2.3 Maximal Common Intervals and Segmentation of the Central Genome

The algorithm description requires a formal statement of the problem. We are given a central genome T, which we need to compare with k other compared genomes: G_1, \cdots, G_k. For each compared genome G_j with 1 \leq j \leq k, we compute between T and G_j all local pairwise similarities whose statistical significance lies above a user-defined threshold. Each local alignment represents a pair of genomic intervals, one from T and one from G_j, that are aligned with each other. We consider the intervals on T of all those local pairwise similarities: they can be disjoint, overlap, or even include each other on T. The intervals corresponding to the T versus G_j comparison form the \cal C_j collection of base intervals on T. We assume that the n_j intervals of \cal C_j are ordered first by increasing beginning position in T, second by decreasing length. For 1 \leq i \leq n_j, the i^th interval of \cal C_j is denoted I_i^j (the superscript indicates the collection, and the subscript the interval index). The beginning and end positions of an interval I are denoted by b(I) and e(I) respectively. From the k input collections, \cal C_j with 1 \leq j \leq k, we want to compute all Maximal Common Intervals (mci), which we define below.

Definitions

An interval J is common to all \cal C_1 \leq j \leq k if and only if for any collection \cal C_j there exists an interval say I_i^j from \cal C_j such that J \subseteq I_i^j. Assume J = [p,q] with p<q is a common interval. J is said to be a maximal if neither [p-1,q] nor [p,q+1] are common intervals.

Basic properties

Several properties of mci underlie our algorithm.

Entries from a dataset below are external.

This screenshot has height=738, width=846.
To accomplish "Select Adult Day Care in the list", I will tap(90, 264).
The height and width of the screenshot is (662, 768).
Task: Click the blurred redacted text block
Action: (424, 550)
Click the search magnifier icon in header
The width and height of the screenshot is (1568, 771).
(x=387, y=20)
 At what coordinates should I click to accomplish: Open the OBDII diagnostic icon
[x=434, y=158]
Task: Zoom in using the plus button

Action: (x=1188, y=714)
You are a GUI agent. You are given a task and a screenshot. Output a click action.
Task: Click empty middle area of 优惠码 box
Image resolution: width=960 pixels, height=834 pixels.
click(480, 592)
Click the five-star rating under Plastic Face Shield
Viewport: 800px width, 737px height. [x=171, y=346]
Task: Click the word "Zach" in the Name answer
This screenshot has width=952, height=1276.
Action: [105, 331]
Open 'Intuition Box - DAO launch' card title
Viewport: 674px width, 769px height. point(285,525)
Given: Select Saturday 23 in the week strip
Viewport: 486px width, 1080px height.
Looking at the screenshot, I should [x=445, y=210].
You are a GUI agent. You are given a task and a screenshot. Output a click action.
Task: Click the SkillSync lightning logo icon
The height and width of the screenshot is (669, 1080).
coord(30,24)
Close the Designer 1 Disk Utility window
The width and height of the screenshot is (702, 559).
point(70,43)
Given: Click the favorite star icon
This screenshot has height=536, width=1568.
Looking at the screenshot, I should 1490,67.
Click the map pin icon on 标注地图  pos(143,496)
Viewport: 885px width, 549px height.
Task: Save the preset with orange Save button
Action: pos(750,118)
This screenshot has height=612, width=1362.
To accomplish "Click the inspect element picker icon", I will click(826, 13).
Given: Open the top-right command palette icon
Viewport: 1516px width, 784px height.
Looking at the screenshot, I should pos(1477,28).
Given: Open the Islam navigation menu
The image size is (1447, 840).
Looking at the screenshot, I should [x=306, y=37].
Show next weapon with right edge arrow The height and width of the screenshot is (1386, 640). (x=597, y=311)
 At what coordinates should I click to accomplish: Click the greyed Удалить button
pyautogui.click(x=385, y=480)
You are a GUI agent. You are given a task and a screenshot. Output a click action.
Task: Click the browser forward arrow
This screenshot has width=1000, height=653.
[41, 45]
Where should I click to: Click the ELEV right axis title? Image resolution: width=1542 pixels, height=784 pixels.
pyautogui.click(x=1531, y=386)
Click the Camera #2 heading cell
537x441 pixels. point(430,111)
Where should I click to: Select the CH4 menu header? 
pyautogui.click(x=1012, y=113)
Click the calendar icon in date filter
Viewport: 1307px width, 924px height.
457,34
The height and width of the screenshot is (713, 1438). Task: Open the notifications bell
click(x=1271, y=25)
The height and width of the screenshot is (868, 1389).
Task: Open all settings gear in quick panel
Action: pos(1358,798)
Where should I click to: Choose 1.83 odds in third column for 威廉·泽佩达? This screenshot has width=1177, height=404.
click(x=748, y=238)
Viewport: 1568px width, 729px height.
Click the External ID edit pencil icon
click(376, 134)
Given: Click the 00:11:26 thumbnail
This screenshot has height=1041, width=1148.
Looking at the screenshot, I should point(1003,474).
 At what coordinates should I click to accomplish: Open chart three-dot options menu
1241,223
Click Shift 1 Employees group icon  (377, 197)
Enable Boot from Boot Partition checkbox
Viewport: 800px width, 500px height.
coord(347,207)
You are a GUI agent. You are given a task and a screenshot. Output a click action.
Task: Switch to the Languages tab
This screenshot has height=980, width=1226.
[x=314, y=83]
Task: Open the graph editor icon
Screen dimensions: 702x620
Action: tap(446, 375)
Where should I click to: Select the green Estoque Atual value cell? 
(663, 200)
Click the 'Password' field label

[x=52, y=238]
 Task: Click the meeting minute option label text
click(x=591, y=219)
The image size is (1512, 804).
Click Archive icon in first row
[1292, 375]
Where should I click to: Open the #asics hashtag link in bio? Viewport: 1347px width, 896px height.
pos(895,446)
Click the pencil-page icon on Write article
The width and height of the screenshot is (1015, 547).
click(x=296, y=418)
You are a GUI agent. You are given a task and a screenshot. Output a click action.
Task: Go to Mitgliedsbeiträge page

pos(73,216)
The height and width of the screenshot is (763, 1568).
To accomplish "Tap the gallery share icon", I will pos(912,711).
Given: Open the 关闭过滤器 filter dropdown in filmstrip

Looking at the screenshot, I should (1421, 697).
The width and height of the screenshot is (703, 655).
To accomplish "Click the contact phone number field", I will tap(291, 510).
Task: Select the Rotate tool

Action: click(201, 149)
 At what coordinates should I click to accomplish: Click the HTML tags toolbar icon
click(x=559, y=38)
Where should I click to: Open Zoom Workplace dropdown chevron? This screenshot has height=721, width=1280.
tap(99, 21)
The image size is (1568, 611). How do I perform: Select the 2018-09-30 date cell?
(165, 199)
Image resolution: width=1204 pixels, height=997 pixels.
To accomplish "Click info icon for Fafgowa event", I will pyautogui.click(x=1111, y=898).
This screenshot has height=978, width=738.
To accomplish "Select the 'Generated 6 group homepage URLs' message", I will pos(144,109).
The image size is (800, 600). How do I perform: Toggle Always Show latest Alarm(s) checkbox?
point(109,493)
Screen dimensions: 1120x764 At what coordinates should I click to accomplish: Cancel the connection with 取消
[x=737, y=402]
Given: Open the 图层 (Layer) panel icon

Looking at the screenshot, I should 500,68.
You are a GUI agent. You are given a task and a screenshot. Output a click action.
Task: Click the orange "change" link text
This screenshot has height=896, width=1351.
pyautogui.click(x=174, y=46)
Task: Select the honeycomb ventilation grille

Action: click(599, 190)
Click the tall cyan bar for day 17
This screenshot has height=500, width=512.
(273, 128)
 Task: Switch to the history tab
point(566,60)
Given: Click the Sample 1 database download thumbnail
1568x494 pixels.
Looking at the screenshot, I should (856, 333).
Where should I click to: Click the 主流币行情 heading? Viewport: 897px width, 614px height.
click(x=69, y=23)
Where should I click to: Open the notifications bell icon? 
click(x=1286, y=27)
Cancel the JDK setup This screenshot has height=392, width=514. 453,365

  1. It can be shown that an mci beginning, respectively end, position is the beginning, resp. end, position of some base interval.
  2. As mci are intersections of base intervals, which can be determined from the interval endpoints, it follows that one only needs to consider the base interval endpoints, not the base intervals themselves, to compute mci.
  3. An mci is the intersection of some base intervals, one from each collection. First, the mci beginning (resp. end) position will be the largest beginning (resp. the smallest end) position of the base intervals overlapping the beginning position.
  4. Moreover, for a given position, if at least an interval of each collection includes it, there exists an mci covering this position.
  5. Last, because of maximality any two mci can be disjoint or overlap, but cannot include each other. As a corrollary, all mci are totally ordered by increasing beginning position.